Связи семьи Сальседо простирались по всему городу и окрестным селениям. Дон Игнасио, оидор Канцелярии, где в то утро готовились к прибытию короля, отдал распоряжение своим подчиненным: срочно требуется молодая кормилица, недавно родившая, здоровая и согласная поселиться в доме родителей младенца. В Парамо поставщики шерсти получили от дона Бернардо такое же задание: семье Сальседо срочно требуется кормилица. В полдень следующего дня явилась девушка, почти подросток, родом из Сантовении, мать-одиночка, у которой ребенок родился мертвым, и молоко пошло всего четыре дня назад. Донье Каталине, еще не слишком обессилевшей от жара, кормилица понравилась – высокая, стройная, приветливая, с приятной улыбкой. Она производила впечатление девушки веселой, несмотря на все свои беды. И когда младенец свернулся клубочком на ее груди и целый час, не отрываясь, сосал, после чего уснул, донья Каталина была тронута. Материнское чувство девушки было видно в ее прикосновениях, в заботливой нежности, с какой она убаюкивала дитя, в трогательной гармонии обоих в час кормления. Очарованная донья Каталина без колебаний наняла ее и хвалила безудержно. Так получилось, что проворная Минервина Капа, родом из Сантовении, пятнадцатилетняя неудачливая мать, вошла в состав челяди семейства Сальседо на улице Корредера-де-Сан Пабло, дом номер пять.

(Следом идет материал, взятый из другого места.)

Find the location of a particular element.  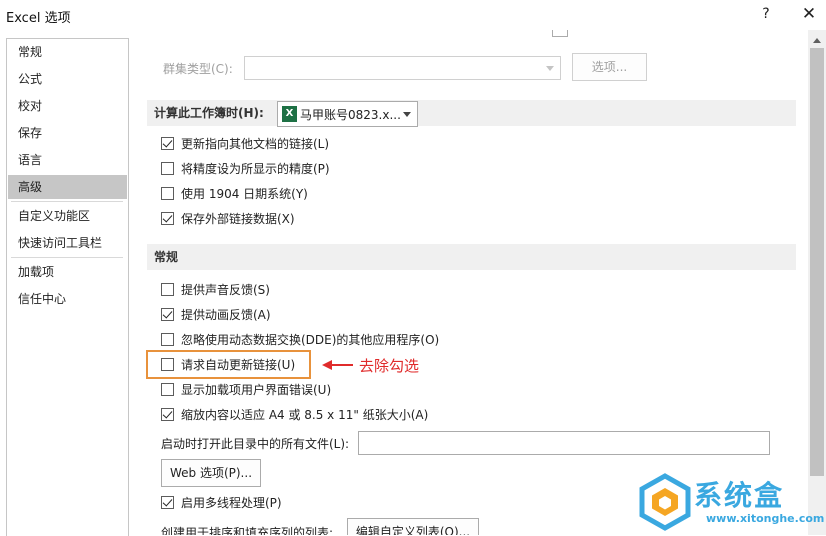

window-title: Excel 选项 is located at coordinates (38, 18).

Не встретила сопротивления Минервина и на кухне, где кухарка Бласа, внешне покорная, была по сути крепким орешком. До появления Минервины она два раза покормила младенца молоком ослицы, разведенным водой и сильно подслащенным, как когда-то поступала ее мать, и донья Каталина опасалась враждебного приема. Однако сеньору Бласу заинтересовало происхождение девушки, и как только они встретились, кухарка спросила, не знает ли она в своей деревне некоего Педро Ланусу, отца двух смазливых и легкомысленных девушек. Не успела она закончить свой вопрос, как Минервина расхохоталась.

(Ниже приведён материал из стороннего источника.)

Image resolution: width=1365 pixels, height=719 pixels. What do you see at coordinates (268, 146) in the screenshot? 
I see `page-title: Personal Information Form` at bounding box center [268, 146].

– У них вся семья – «просветленные»[46], сеньора Бласа.
– Что ты имеешь в виду?
– А то, что вы слышите, сеньора Бласа. Они из тех, которые говорят, что Господь наш скорее предпочитает видеть мужчину и женщину в постели, чем в церкви, молящимися на латыни.
– Так говорят в твоей деревне? Да, эта семейка всегда отличалась странностями.

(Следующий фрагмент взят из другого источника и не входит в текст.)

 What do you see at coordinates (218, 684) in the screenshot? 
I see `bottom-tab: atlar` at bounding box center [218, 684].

Минервина постаралась вспомнить еще что-нибудь забавное, чтобы снискать расположение сеньоры Бласы.
– А еще они говорят, будто Господь наш является к ним, стоит только усесться и ждать Его. Сиди, мол, спокойно и жди, пока Господь тебя не просветит. Потому их еще называют «отрешенными».
– Вот это словечко, – согласилась Бласа, – лучше подходит Педро Ланусе, чем первое, сама понимаешь. В жизни не видела большего бездельника и неряху, чем он.
46
То есть принадлежащие к секте «просветленных».